**Short problem A**
In the passage on competition and games, why is Samuel Johnson's definition of "competition" called unacceptably narrow? Answer in one to three sentences.
**Short problem B**
In the listing, transcribe the lines from the one containing "Screen dimensions: 1564x937" through the one containing "(x=321, y=150)", with both of those lines included.

**Passage provided**
---*---

Competition is a surprisingly difficult concept even to define. Modern lexicographers have failed repeatedly to improve on the definition given by Samuel Johnson in his 1755 work Dictionary of the English Language. In it he declares “competition” to be a noun meaning “the act of endeavoring to gain what another endeavors to gain at the same time; rivalry; contest.” Yet even this definition is unacceptably narrow, since it limits to two the number of admissible competitors. Auctions, spelling bees, primary elections, horse races, and track and field events, as well as golf, tennis, and bowling tournaments, typically allow large numbers of hopefuls to compete. At the very least, Dr. Johnson’s definition should be amended to read “what others endeavor to gain.”

 

     Like solitaire, crosswords, picture-, and other sorts of puzzles may be viewed as single-player games. All such games can, in principle, be solved mathematically. Although it might take the fastest conceivable computer millions of years to crack a particularly difficult puzzle, it is at least possible to define what is meant by a solution, and to specify the steps a computer would have to perform in order to find one. The same cannot be said of contests open to three or more competitors, since there is no universally accepted definition of a solution. As a result, leading authorities can disagree as to which, if any, of several proposed solutions for a particular many-player game is valid.

 

     Two-player games can go either way. Those of the “zero-sum” variety, in which the winner wins only what the loser loses, are almost as solvable as puzzles and solitaire. Those that are not zero-sum are nearly as insoluble as many-player games. It is indeed unfortunate that the forms of competition that most directly affect human welfare—such as wars and commercial competition—are rarely zero-sum, and typically involve more than two competing factions. It is worth noting that, whenever many-player games such as Scrabble and Monopoly are contested at the tournament level, the rules are altered to transform them into two-player zero-sum games. Many-player and non-zero-sum games are simply too confusing for tournament play. With three or more players, there would be no end of complaints from alleged victims of collusion.

---*---

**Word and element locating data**
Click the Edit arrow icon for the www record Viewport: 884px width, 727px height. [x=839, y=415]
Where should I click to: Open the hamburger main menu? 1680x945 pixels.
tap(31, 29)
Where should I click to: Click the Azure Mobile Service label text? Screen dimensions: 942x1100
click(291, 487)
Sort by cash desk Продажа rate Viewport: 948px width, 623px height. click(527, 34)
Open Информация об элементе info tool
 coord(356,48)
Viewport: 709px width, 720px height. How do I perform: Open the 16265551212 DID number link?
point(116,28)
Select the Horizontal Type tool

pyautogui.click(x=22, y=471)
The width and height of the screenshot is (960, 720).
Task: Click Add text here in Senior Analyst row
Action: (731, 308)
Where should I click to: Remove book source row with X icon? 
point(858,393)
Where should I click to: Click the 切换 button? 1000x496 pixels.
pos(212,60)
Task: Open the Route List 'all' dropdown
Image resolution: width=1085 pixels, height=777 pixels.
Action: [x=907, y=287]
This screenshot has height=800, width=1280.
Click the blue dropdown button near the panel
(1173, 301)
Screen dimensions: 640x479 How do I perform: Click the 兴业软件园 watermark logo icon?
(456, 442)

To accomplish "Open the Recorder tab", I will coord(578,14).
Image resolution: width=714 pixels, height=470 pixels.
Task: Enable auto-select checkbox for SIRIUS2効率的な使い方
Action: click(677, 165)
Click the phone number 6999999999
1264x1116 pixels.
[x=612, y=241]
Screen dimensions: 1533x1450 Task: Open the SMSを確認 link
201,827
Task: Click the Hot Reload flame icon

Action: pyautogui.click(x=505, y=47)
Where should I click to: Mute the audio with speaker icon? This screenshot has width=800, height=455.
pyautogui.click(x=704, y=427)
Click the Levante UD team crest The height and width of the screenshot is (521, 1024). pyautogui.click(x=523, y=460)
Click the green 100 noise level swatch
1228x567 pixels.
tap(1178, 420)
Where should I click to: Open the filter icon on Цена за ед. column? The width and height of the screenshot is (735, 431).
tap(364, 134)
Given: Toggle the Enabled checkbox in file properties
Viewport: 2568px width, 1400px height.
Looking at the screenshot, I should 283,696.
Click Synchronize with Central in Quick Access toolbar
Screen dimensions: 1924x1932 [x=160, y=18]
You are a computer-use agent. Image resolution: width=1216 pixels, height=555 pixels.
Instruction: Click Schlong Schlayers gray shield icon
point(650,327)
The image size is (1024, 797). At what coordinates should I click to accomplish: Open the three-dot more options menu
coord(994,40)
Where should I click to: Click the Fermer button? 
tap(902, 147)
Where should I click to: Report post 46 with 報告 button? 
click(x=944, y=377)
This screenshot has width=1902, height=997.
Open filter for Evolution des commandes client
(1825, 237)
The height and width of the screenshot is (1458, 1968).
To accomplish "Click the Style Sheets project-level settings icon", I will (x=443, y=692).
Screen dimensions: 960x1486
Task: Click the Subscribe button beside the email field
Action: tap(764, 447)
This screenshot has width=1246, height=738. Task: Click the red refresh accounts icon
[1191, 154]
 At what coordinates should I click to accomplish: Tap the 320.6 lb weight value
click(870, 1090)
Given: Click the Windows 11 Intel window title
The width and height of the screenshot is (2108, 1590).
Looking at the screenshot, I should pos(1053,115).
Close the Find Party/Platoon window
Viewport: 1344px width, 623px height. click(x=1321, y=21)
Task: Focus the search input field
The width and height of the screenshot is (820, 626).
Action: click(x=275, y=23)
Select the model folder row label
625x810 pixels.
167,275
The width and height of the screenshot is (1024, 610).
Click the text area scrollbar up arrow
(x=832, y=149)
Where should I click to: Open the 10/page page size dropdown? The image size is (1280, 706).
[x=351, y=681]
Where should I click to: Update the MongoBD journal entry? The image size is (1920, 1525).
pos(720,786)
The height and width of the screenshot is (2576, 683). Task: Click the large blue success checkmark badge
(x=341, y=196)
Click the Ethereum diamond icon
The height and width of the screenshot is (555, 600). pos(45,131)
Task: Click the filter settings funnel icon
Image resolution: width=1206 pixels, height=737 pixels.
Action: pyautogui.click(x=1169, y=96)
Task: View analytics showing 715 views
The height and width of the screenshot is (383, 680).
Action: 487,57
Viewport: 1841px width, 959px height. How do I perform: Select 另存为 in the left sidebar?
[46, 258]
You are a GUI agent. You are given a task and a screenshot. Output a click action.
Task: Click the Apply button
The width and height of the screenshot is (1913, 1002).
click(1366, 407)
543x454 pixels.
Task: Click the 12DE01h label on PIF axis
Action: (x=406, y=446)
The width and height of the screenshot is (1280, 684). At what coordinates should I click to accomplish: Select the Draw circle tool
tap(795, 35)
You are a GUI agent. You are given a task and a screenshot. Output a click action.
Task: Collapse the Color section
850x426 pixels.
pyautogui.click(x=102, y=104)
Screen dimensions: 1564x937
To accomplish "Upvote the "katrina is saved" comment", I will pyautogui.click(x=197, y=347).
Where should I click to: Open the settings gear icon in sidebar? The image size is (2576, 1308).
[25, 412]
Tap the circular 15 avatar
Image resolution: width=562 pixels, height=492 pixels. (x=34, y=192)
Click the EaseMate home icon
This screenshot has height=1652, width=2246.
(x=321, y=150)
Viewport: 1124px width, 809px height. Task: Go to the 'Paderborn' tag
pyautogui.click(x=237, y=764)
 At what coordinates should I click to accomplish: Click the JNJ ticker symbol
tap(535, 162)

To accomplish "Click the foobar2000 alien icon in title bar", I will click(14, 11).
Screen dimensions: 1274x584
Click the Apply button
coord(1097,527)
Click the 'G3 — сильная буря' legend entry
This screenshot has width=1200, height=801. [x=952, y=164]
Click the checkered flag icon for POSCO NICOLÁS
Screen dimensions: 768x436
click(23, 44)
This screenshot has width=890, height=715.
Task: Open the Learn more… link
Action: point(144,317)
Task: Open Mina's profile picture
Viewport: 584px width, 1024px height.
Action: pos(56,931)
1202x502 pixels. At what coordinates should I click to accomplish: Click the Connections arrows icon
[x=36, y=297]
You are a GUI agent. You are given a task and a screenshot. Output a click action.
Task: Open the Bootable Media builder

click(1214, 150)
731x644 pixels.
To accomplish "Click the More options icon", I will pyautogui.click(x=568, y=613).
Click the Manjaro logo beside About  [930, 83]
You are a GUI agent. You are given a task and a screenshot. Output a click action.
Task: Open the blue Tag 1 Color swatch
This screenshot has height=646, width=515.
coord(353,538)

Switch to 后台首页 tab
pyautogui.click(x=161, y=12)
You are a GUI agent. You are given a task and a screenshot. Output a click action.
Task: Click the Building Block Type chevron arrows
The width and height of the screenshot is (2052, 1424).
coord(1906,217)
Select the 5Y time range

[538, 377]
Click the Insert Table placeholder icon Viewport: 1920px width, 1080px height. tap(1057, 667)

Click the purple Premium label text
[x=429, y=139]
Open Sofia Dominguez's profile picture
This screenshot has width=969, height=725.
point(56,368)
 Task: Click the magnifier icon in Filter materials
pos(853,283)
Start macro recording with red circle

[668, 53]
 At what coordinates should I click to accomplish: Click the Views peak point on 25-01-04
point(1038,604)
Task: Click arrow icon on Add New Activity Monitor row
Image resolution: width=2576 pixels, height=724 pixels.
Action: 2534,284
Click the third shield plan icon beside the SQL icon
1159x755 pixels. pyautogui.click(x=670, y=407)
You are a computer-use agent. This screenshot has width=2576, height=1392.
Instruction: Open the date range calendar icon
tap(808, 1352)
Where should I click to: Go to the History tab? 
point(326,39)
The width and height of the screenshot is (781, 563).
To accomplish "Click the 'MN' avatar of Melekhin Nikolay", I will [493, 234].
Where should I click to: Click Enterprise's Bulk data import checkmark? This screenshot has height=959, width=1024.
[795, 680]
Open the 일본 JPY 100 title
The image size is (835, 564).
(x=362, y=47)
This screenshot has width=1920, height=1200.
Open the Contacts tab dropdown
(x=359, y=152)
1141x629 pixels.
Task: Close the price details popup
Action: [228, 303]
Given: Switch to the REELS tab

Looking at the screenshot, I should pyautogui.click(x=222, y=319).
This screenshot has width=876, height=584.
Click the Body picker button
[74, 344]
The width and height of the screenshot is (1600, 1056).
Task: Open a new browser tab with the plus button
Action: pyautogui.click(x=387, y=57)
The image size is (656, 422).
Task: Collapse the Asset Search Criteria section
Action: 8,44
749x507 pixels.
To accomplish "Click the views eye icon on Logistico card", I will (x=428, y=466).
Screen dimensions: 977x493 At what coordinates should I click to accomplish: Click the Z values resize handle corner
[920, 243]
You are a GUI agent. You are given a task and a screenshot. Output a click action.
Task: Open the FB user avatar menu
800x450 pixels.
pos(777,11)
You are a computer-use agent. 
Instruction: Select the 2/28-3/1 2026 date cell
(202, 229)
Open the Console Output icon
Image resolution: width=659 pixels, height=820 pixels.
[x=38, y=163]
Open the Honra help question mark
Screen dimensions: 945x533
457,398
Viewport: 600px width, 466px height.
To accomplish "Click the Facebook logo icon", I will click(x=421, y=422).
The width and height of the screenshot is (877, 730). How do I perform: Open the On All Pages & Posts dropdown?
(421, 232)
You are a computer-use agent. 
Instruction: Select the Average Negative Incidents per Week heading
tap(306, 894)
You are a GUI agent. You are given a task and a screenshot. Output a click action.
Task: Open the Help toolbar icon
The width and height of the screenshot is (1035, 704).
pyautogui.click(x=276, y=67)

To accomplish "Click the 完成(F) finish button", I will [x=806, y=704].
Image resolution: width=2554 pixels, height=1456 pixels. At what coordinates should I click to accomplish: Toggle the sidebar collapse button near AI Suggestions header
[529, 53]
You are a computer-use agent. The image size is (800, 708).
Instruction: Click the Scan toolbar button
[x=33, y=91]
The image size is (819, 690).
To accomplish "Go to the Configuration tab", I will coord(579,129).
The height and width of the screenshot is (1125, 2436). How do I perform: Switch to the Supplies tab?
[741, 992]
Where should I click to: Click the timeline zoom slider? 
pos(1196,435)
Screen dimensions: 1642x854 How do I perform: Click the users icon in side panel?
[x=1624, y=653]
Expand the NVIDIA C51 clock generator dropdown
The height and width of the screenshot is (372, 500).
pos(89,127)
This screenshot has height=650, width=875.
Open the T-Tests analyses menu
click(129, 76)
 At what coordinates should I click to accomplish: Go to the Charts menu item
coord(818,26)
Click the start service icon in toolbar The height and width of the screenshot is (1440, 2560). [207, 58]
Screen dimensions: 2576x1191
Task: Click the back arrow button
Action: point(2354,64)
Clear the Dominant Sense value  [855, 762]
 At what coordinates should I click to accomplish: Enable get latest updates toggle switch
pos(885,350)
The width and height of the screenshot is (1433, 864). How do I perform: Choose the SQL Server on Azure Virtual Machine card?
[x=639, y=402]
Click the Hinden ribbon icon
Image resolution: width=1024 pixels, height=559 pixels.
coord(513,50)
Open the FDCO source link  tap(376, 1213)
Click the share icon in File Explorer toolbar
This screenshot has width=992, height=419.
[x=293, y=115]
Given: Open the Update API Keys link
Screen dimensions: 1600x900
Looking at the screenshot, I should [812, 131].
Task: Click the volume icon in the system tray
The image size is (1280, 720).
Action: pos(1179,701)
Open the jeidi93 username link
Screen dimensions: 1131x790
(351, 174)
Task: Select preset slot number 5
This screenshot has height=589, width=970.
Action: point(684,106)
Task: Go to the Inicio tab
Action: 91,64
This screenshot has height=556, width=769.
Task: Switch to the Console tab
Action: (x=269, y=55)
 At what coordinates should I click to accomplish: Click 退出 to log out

---*---

**Written reply A**
The definition allows only two competitors, because it speaks of gaining what "another" endeavors to gain. Auctions, spelling bees, primary elections, horse races, track and field events, and golf, tennis, and bowling tournaments typically allow large numbers of hopefuls to compete.

**Written reply B**
Screen dimensions: 1564x937
To accomplish "Upvote the "katrina is saved" comment", I will pyautogui.click(x=197, y=347).
Where should I click to: Open the settings gear icon in sidebar? The image size is (2576, 1308).
[25, 412]
Tap the circular 15 avatar
Image resolution: width=562 pixels, height=492 pixels. (x=34, y=192)
Click the EaseMate home icon
This screenshot has height=1652, width=2246.
(x=321, y=150)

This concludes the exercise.